Borysivka (Борисівка; Borisăuca) is a village in Tatarbunary urban hromada, Bilhorod-Dnistrovskyi Raion, Odesa Oblast, Ukraine. The population is 1,803 people.

A Romanian-inhabited village, its high school was the only in Odesa Oblast to feature education entirely in Romanian language as of 2026.

== Demographics ==
According to the 1989 Ukrainian SSR census, the population of the village was 1,748 people (849 men and 899 women). According to the 2001 Ukrainian census, the population was 1,783 people.

=== Language ===
Distribution of the population by native language according to the 2001 census:

| Language | Percent of population |
|---|---|
| Romanian | 91.80% |
| Ukrainian | 3.55% |
| Russian | 3.49% |
| Bulgarian | 0.44% |
| Gagauz | 0.33% |
| others | 0.39% |

The high school of Borysivka changed the name of the language used for teaching from "Moldovan" to Romanian and adopted the Romanian schools' curriculum in Ukraine on 25 May 2023, through a decision of the teaching staff. The high school was the first educational institution in Odesa Oblast to drop the term "Moldovan". As of 2026, the high school in Borysivka was the only educational institution in the oblast with education entirely in Romanian, with the other 11 institutions existing in Budjak at the time featuring Romanian-language education also including Ukrainian in a mixed system.

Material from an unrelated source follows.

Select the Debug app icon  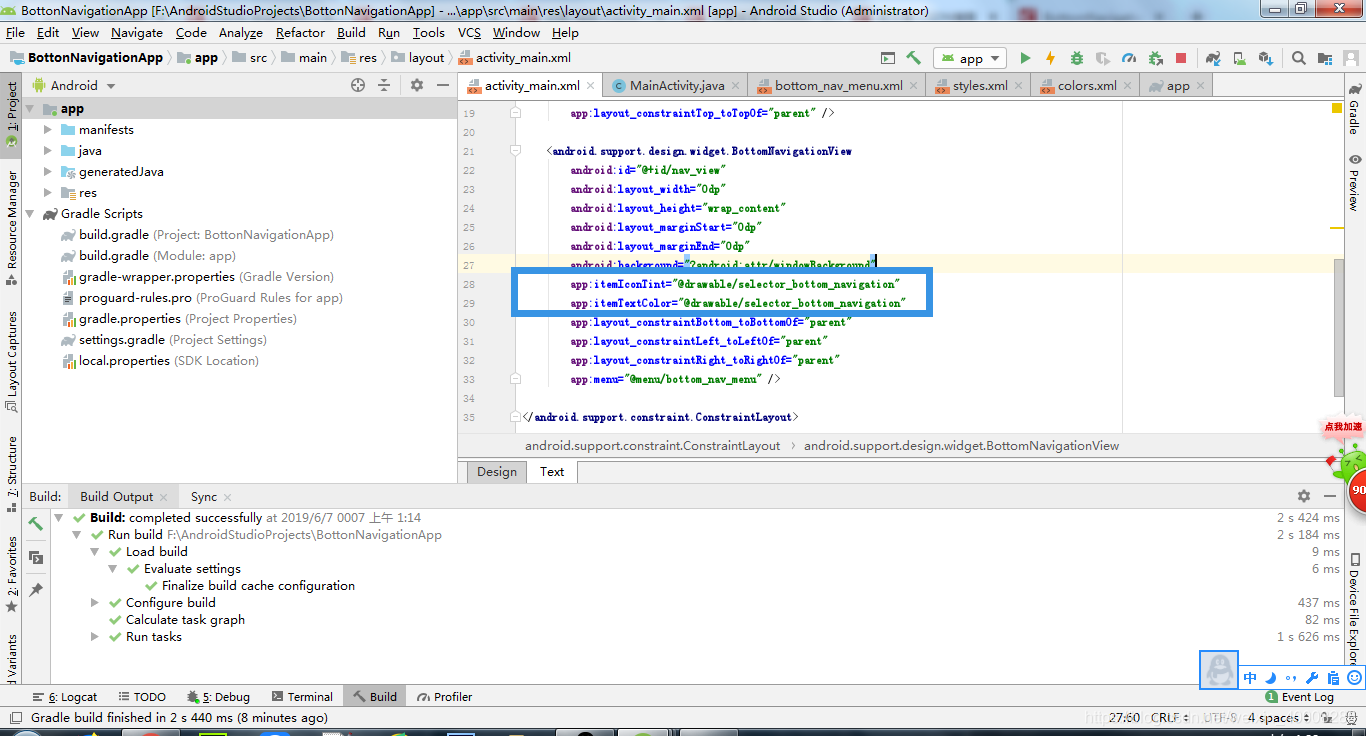(x=1077, y=58)
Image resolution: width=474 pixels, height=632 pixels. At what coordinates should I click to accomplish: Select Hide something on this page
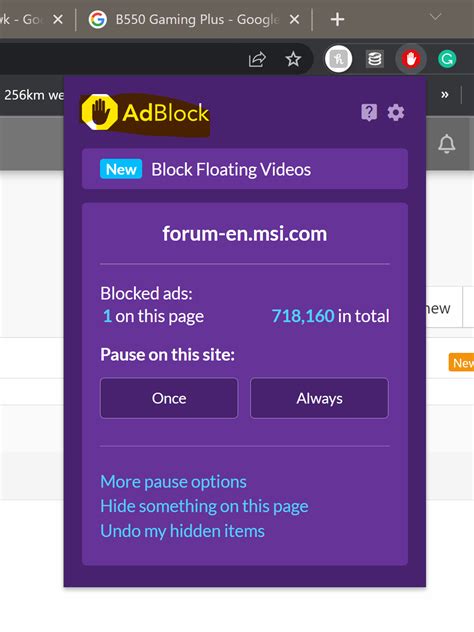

According to a decision by the Tatarbunary urban hromada's administration on 10 July 2026, the enrollment of 9th-grade students from the Borysivka high school into the 10th grade at the Romanian-language school was to be suspended, a move that would have entailed the students' transfer to a Ukrainian-language educational institution in Tatarbunary. The case caused concern among Romanians in Ukraine and drew the intervention of Romanian diplomacy, and the decision was reversed on 28 August, days before the start of the school year on 1 September.